▶ Records
════════════════════
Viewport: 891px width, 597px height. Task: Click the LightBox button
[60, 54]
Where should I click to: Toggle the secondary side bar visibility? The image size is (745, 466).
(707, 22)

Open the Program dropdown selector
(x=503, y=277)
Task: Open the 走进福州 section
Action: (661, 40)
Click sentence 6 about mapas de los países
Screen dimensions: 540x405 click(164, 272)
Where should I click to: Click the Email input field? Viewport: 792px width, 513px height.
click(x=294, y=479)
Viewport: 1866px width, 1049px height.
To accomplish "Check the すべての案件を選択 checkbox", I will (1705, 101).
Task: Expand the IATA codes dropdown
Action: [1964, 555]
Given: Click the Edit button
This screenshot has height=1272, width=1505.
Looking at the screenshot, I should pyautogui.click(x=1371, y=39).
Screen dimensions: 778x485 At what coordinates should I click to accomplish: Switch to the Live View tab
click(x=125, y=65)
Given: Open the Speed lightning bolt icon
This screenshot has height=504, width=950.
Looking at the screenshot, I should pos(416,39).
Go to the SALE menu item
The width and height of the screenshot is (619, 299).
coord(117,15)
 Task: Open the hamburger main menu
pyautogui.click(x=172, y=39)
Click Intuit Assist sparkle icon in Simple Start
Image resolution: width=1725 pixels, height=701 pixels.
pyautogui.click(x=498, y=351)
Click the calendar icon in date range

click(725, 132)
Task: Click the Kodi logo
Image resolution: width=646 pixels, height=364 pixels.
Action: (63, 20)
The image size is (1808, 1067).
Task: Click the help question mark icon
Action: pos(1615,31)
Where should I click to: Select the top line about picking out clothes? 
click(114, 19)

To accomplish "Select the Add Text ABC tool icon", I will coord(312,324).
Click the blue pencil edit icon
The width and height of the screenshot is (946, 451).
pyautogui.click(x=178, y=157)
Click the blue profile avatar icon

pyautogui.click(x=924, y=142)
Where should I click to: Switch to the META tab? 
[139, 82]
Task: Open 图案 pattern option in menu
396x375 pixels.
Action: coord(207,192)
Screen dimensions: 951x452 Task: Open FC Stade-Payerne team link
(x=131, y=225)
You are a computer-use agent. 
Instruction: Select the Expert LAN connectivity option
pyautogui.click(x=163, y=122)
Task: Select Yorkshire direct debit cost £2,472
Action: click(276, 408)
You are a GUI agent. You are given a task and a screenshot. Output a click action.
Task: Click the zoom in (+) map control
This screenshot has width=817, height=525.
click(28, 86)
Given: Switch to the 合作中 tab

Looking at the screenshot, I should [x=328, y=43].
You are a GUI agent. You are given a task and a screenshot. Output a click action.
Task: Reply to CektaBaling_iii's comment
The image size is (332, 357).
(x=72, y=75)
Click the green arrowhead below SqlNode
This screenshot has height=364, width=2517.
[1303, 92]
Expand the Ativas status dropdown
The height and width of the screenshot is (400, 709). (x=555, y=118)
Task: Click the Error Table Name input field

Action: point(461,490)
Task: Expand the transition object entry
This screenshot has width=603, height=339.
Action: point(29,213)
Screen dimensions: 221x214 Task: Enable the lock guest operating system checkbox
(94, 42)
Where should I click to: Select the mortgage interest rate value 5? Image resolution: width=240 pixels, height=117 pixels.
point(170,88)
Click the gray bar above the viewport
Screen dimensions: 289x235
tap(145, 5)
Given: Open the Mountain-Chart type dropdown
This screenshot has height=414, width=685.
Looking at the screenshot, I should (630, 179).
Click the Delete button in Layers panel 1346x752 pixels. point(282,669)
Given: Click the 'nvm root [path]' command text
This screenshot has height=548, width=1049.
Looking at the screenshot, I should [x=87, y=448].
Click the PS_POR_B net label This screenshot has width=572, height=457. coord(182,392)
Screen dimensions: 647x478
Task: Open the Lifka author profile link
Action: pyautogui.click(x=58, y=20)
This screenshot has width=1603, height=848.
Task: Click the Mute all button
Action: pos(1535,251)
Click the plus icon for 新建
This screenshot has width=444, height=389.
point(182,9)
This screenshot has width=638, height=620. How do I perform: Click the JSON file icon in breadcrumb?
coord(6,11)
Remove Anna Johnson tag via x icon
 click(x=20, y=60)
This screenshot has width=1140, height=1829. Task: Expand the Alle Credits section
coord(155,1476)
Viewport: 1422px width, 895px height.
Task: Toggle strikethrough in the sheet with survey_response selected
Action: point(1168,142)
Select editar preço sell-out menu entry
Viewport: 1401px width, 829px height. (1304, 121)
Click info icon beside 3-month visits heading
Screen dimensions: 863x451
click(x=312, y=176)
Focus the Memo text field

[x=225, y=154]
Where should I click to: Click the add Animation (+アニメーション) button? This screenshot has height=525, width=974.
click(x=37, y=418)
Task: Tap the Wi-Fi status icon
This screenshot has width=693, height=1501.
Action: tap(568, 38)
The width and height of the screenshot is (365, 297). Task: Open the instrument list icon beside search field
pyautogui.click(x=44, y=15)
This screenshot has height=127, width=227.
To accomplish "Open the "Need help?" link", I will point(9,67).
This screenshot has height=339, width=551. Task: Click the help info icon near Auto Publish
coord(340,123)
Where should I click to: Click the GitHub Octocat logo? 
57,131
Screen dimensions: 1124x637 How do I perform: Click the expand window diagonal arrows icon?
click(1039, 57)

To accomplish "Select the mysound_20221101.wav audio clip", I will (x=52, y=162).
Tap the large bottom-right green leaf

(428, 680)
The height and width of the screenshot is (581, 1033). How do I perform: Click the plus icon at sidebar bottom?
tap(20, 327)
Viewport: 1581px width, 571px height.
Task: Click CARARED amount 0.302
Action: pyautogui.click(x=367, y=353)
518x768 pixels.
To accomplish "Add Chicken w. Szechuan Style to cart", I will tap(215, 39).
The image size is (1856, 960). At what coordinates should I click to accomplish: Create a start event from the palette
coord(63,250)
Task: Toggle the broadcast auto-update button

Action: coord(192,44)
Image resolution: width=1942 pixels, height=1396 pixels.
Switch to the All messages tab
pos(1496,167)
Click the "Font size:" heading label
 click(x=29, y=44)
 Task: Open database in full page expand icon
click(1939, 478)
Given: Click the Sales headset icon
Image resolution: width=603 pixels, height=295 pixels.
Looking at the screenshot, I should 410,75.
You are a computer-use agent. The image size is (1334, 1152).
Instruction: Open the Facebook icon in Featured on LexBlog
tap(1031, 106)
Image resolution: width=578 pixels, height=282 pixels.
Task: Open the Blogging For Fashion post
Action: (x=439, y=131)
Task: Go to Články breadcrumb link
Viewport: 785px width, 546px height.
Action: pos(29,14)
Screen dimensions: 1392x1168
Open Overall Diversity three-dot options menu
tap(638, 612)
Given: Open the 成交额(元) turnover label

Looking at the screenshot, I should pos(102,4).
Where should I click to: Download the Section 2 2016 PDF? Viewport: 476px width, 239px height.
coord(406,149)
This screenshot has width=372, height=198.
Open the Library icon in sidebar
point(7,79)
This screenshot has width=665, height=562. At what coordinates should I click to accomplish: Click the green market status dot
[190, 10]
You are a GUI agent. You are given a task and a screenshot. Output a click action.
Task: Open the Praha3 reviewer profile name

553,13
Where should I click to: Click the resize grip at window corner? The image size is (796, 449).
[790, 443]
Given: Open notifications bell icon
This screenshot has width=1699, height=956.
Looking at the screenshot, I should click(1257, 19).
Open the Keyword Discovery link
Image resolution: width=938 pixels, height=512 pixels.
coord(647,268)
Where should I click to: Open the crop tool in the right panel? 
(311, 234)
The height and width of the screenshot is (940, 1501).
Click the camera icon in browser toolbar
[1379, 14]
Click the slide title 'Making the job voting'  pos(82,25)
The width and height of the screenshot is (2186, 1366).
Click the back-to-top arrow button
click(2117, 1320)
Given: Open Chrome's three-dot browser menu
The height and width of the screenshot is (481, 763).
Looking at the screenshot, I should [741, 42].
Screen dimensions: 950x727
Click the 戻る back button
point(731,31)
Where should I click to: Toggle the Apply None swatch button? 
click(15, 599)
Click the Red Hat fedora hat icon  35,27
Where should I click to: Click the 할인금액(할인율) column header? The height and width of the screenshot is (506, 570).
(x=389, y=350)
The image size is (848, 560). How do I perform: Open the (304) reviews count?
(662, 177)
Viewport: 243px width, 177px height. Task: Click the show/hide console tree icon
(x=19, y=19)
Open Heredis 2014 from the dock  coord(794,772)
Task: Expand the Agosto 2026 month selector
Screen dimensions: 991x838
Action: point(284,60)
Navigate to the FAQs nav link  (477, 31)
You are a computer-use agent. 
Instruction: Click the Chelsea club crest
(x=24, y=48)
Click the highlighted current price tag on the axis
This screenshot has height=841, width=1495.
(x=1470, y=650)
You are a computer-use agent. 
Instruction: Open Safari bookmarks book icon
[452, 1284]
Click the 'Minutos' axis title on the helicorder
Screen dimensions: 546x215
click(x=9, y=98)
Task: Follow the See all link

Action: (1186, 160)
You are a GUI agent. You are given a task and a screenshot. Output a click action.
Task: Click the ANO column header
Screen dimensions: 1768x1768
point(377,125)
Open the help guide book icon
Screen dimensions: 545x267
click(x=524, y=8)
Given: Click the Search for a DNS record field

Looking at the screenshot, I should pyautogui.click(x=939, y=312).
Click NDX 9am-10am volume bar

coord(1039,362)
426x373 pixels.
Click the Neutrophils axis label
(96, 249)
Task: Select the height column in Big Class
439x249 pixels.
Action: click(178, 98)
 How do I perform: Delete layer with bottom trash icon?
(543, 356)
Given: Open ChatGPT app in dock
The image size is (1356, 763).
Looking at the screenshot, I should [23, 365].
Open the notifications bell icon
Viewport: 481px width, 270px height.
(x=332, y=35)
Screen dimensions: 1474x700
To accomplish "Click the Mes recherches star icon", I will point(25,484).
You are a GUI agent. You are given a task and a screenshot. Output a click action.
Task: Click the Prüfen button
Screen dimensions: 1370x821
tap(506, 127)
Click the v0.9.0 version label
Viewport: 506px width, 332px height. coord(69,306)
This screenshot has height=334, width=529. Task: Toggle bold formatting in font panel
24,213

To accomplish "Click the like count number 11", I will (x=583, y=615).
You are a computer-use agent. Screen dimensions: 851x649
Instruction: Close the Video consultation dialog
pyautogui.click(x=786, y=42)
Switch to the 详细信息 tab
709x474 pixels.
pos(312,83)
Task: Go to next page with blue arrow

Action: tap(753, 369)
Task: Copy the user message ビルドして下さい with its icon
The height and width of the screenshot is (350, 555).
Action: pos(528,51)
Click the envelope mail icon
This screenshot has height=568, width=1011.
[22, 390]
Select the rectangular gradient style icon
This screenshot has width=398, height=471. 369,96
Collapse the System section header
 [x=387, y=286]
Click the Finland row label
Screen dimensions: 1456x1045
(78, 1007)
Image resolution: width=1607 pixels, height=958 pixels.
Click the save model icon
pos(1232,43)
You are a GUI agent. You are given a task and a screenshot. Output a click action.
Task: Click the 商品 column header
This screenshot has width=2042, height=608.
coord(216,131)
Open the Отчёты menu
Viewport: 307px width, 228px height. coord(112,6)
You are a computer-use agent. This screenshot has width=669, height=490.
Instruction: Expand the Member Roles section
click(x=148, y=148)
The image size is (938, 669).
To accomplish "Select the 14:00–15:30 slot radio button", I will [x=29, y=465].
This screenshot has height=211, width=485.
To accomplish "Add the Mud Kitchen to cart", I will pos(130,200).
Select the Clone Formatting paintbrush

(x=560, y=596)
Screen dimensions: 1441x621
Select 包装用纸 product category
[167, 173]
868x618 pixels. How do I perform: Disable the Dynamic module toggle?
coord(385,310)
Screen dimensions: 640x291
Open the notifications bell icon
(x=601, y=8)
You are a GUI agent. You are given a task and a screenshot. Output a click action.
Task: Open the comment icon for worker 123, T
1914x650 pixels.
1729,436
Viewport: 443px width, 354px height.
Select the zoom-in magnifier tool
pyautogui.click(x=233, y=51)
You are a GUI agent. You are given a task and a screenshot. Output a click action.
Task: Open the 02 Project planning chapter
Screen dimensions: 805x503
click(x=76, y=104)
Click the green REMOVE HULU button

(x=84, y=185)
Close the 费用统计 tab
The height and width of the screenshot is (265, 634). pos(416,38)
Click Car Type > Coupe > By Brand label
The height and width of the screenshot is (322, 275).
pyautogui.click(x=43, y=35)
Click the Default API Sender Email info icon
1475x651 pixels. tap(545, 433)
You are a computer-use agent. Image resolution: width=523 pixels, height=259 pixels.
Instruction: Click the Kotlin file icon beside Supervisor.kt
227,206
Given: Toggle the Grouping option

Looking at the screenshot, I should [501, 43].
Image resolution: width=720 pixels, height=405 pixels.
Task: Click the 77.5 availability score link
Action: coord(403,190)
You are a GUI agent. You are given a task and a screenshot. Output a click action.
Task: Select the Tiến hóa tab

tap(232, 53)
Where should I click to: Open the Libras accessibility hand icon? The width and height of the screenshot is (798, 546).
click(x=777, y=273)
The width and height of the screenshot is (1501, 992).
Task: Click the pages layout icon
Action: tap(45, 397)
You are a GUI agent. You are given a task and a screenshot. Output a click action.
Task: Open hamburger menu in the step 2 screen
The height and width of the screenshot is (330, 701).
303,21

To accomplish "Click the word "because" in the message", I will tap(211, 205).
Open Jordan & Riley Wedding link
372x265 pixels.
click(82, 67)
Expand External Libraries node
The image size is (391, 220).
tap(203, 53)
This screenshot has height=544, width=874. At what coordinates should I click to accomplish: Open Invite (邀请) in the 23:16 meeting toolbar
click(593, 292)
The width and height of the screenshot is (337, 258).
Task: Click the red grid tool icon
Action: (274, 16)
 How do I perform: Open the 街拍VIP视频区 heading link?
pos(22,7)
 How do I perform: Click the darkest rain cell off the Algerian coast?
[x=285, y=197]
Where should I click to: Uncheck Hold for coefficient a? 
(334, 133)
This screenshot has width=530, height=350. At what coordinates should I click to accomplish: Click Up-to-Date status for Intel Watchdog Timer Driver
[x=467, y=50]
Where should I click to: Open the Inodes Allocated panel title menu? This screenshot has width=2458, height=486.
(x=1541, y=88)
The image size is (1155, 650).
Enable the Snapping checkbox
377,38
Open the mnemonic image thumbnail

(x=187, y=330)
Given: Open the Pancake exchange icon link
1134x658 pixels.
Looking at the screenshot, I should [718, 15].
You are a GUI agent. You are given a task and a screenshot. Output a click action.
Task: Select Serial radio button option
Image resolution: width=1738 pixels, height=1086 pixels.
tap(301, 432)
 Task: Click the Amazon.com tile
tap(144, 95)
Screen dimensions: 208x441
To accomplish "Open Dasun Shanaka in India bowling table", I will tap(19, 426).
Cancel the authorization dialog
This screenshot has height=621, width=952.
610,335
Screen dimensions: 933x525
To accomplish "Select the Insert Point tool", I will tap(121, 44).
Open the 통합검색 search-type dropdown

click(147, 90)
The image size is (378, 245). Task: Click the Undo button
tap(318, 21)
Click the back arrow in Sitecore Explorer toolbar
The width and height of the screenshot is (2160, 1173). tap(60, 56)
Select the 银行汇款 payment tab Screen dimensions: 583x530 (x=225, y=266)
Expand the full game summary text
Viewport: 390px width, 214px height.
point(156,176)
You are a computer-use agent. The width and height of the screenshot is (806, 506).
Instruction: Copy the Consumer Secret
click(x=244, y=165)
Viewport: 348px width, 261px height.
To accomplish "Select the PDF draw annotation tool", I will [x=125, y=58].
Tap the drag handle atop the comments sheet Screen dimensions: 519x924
════════════════════
Repeat verbatim everything in the records from the line containing "Given: Open the Mountain-Chart type dropdown" down through the line containing "click(x=312, y=176)".

▶ Result of this task
Given: Open the Mountain-Chart type dropdown
This screenshot has height=414, width=685.
Looking at the screenshot, I should (630, 179).
Click the Delete button in Layers panel 1346x752 pixels. point(282,669)
Given: Click the 'nvm root [path]' command text
This screenshot has height=548, width=1049.
Looking at the screenshot, I should [x=87, y=448].
Click the PS_POR_B net label This screenshot has width=572, height=457. coord(182,392)
Screen dimensions: 647x478
Task: Open the Lifka author profile link
Action: pyautogui.click(x=58, y=20)
This screenshot has width=1603, height=848.
Task: Click the Mute all button
Action: pos(1535,251)
Click the plus icon for 新建
This screenshot has width=444, height=389.
point(182,9)
This screenshot has width=638, height=620. How do I perform: Click the JSON file icon in breadcrumb?
coord(6,11)
Remove Anna Johnson tag via x icon
 click(x=20, y=60)
This screenshot has width=1140, height=1829. Task: Expand the Alle Credits section
coord(155,1476)
Viewport: 1422px width, 895px height.
Task: Toggle strikethrough in the sheet with survey_response selected
Action: point(1168,142)
Select editar preço sell-out menu entry
Viewport: 1401px width, 829px height. (1304, 121)
Click info icon beside 3-month visits heading
Screen dimensions: 863x451
click(x=312, y=176)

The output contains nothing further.